Wpis z mikrobloga

Jak w zachodniej Europie zaczęły się problemy z "ciapakami" (przed kryzysem migracyjnym), jakieś sporadyczne gwałty, rozboje, morderstwa to gdy zwróciłem wśród znajomych uwagę na ten problem zostałem nazwany faszystą ( ͡° ͜ʖ ͡°) bo to sporadycznie, nie wszyscy są tacy, u nas też tak się dzieje bez ciapaków itd.

Parę lat później zaczął się kryzys migracyjny, gwałty, pobicia itd. stały się normą, a nowością zamachy - reakcja była podobna. Że jestem faszysta, że to tylko jeden czy drugi się #!$%@?ł w powietrze itd.

Teraz jedno i drugie staje normą, ale kontrargumentem są statystyki, że to tylko 0,0001% zgonów itd.
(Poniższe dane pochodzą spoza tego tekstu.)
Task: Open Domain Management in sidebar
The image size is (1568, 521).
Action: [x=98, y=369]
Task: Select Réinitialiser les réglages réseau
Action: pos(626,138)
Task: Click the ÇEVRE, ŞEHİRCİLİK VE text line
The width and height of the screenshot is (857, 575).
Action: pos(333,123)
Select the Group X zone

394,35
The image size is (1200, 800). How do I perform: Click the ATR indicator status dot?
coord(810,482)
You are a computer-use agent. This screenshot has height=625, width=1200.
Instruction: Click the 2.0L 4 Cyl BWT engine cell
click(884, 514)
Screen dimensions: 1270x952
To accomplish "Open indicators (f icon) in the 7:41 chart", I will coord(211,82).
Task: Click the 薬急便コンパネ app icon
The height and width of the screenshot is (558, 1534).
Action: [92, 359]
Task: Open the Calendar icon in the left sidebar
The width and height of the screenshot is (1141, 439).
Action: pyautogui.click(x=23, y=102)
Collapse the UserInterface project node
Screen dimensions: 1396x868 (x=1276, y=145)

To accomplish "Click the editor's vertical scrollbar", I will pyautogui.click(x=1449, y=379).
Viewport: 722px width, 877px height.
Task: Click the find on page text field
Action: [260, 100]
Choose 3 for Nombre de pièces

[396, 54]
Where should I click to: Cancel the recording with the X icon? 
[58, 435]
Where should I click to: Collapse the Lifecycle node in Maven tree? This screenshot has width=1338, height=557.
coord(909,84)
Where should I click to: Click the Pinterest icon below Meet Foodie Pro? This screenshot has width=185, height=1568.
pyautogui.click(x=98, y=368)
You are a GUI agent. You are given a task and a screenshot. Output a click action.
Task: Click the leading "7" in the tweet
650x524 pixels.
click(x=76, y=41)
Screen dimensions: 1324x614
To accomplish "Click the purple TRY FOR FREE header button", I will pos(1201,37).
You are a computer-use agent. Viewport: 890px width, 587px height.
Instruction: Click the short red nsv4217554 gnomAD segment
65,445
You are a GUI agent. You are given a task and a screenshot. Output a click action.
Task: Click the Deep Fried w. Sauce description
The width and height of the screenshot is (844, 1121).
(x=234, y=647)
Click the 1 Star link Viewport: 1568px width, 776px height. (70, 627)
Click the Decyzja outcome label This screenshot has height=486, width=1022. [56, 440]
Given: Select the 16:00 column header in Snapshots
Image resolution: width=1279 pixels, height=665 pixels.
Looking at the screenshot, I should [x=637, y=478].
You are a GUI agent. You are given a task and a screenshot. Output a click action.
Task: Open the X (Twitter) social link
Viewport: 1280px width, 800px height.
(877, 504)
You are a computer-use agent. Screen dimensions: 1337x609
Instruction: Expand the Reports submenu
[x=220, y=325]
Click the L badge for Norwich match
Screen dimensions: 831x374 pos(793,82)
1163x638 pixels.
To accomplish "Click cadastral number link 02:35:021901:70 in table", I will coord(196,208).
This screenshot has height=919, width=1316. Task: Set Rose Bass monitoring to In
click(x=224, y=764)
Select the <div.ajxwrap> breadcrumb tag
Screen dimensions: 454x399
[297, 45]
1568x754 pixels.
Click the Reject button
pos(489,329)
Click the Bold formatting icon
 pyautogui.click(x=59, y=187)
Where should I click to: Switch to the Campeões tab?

Ciekawi mnie, co będzie jak wskaźnik dobije do 1%? Ile % ofiar w zamachach skłoni lewicę do refleksji? Ile dla nich warte jest ludzkie życie - ile punktów procentowych?

#4konserwy #bekazlewactwa
  • 4
  • Odpowiedz
@KD30: statystycznie rzecz biorąc to gdyby zlikwidować problem kibiców piłkarkich, pijanych januszy za kierownicą, zdelegalizować papierosy oraz utrudnić fast foodom działalność, to problem wynikający z liczby trupów po zamachach byłby jeszcze długo marginalny. Także tego... drzazgę w oku sąsiada widzicie, a belki w swoim...
  • Odpowiedz
@KD30:

teraz ida argumenty, ze u nas i tak wiecej ludzi ginie w wypadkach samochodwych czy od smogu niz w zamachach na zachodzie
dopoki ktos na tołoży hajs, to beda piewcy
bo nie wiadomo do czego to ma sluzyc?

matoły porownuja jablka z arbuzami
  • Odpowiedz
Teraz jedno i drugie staje normą, ale kontrargumentem są statystyki, że to tylko 0,0001% zgonów itd.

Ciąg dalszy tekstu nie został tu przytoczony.